I was looking forward to enjoying a day away from the office today on Presidents Day. Perhaps catching up on reading the three books I've started.
It didn't quite work out that way because when SWMBO and I came home from an enjoyable evening out last nite and I hit the transmitter to open the garage door it opened only about halfway and stopped there. I got out of the car and could hear the opener motor running with a rasping sound.
Knowing what the inside of the Craftsman opener I installed 24 years ago looks like, I figured the most likely failure was that the plastic worm gear drive had given up the ghost. I released the door from the opener, closed it manually and we went to sleep.

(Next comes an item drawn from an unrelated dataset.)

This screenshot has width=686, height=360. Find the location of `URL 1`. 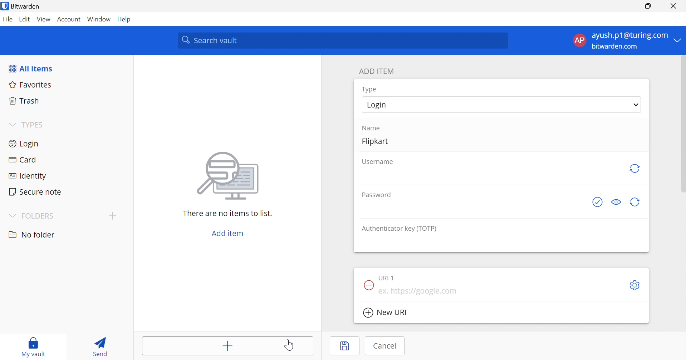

This morning my expectation was confirmed when I removed the opener's housing and saw the condition of the worm wheel accompanied by a significant amount of white plastic "sawdust" scattered all around inside the unit.
The worm wheel looked like this:
I weighed the options: Buy a new opener and an extra transmitter for our second car for about $175 or see if I could find and buy a replacement gear set quickly. I figured that if I could get the parts the time I'd spend putting them into the old opener would be about equal to what I spend removing that old opener and assembling/installing a new one.
Wonder of wonders, My first phone call located a replacement gear set kit at a Sears service center not far away and for about $25 I bought a plastic bag containing a new set of gears, plus a tube of grease for them and numerous little hardware items to enable fitting the gears into a wide range of Craftsman/Chamberlain openers.
About an hour after I returned home with the parts the old opener was working just fine again. I wonder how the original gears would have fared if I'd thought to grease them a few times during the past 24 years.
It feels good when things do work out, doesn't it?